La Copa debería jugarse a estadio único. Siempre en San Mamés. No hay una grada en la que se viva con mayor intensidad esta competición. Ningún lugar capaz de obligar a 22 jugadores a sudar sin descanso durante 90 minutos. Recinto idóneo para hacer sufrir al Barça, intratable como visitante. Bilbao tiene la suerte de contar con un escenario inigualable y el premio son partidos como el de ayer. De primera parte espesa y segundo tiempo para enmarcar por motivos más vinculados a la emoción que a la floritura. No pudo encontrar Abidal un césped mejor sobre el que estrenarse como culé. El primer gol del francés con la zamarra blaugrana valió por un pase a cuartos para los suyos. Desenmarañó un choque áspero, un dolor de cabeza para Guardiola.

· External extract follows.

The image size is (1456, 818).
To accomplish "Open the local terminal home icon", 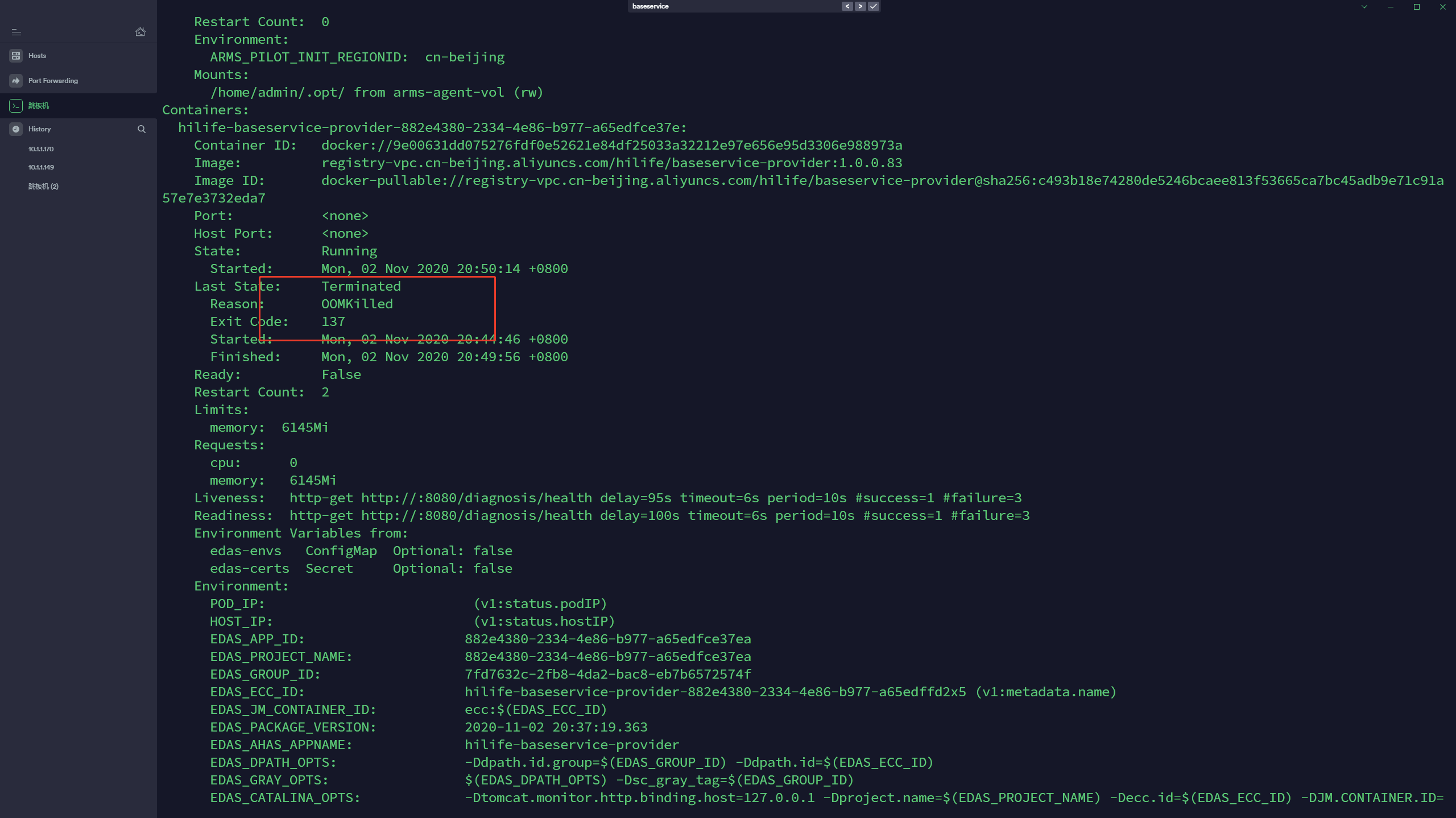I will 140,32.
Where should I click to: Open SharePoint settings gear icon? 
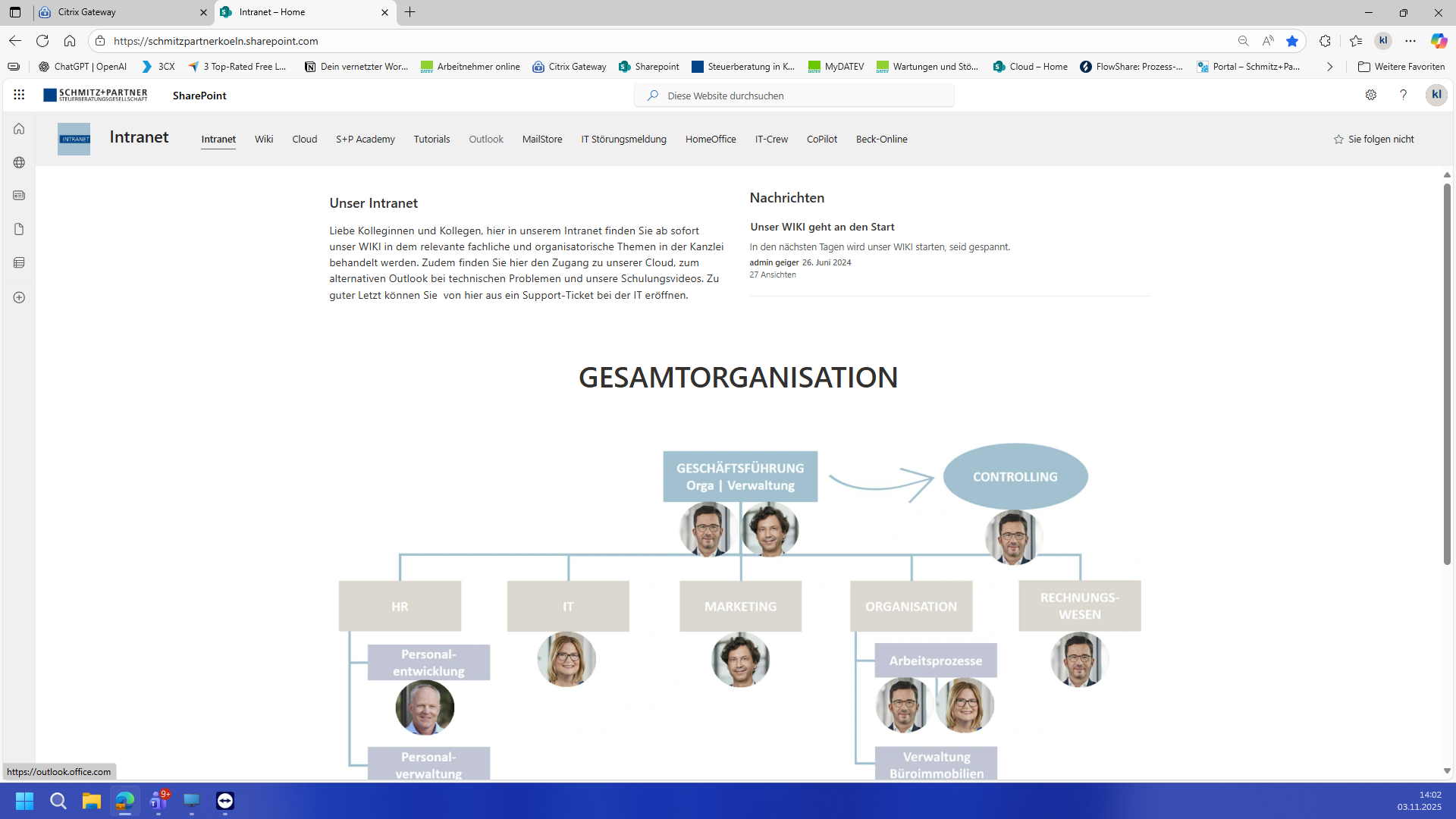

Las rotaciones del técnico culé le dieron una pequeña alegría a Caparrós. Entendió el jefe del Barça que en San Mamés no bastaba con el equipo B y Bojan lo pagó sentado en el banquillo. Sin embargo, sí hubo sitio entre los titulares para Keita, que desplazó a Iniesta para disfrute del Athletic. Sin el de Fuentealbilla, Xavi quedó en inferioridad frente a Javi Martínez y Gurpegi, que perturbaron cada inicio de jugada visitante. Busquets se concentró en tareas destructivas, obligando a Messi y a Pedro a buscar balones lejos del área bilbaína. Los de casa tenían éxito en su misión: el rival acumulaba posesión en su propio campo sin poner en peligro a Iraizoz.
El mayor riesgo para la portería local en toda la primera parte se originó en una de las escasas carreras de la versión comedida de Alves, autor de un gran centro que Villa cazó al vuelo. El meta vasco puso reflejos y salvó el tanto de un manotazo.
Pinto no tuvo mucho más trabajo que su colega. De hecho, Susaeta envió a la grada la ocasión más clara de los suyos antes del descanso. Un balón que Llorente dejó pasar con inteligencia. El ariete rojiblanco no pudo explotar ayer la ausencia de Puyol, con Piqué convertido en su sombra.
Monedazo en un córner
Caparrós aprovechó la intimidad del vestuario para reclamar un mayor esfuerzo a los suyos y el Barça empezó a ceder terreno ante la presión asfixiante de los leones. San Mamés volvió a rugir mientras los de casa equilibraban el tiempo de posesión y merodeaban a Pinto. El empuje de La Catedral (en ocasiones excesivo, como en el monedazo a Abidal en un córner) obligó al Athletic a vaciarse. Guardiola aguantó quince minutos que se le hicieron eternos a los futbolistas culés. Cumplida la hora de partido, metió a Iniesta.
Todo cambió con el 8 en el campo. Los centrales doblaron sus referencias para la salida y aparecieron nuevos huecos por donde filtrar la bola hacia el trío de ataque. Las ocasiones visitantes se sucedieron. Pedro, impresionante un día más, puso un centro fenomenal al que no llegó Messi. Alves y Villa calcaron poco después su acción de la primera mitad. Esta vez no tuvo que intervenir Iraizoz, porque el cabezazo del Guaje se fue alto. El propio Iniesta le metió un pase perfecto para Alves, cruzando en diagonal todo el área bilbaína. Ni el brasileño ni Messi acertaron a aprovechar el servicio.
El Athletic quedaba recluido en su campo y no tardó en pagarlo. Messi controló un pase de Xavi, aguantó la pelota y la abrió ante la veloz irrupción de Abidal. Demasiada sorpresa para la zaga local, que solo pudo ver cómo el balón del francés llegaba a la red. El gol relajó al Barça, que olvidó que estaba en San Mamés y quiso guardar la ropa. La grada le mostró de inmediato su error. Hubo una pequeña tregua, convertida en ovación a Xavi cuando dejó el sitio a Puyol, pero enseguida crecieron los decibelios para dotar a los rojiblancos de fe en la remontada.
Llorente abrió el camino, que a punto estuvo de cortar Villa en un par de clarísimas contras. Pero el asturiano falló y regaló a La Catedral emoción hasta el último suspiro. San Mamés no merecía menos.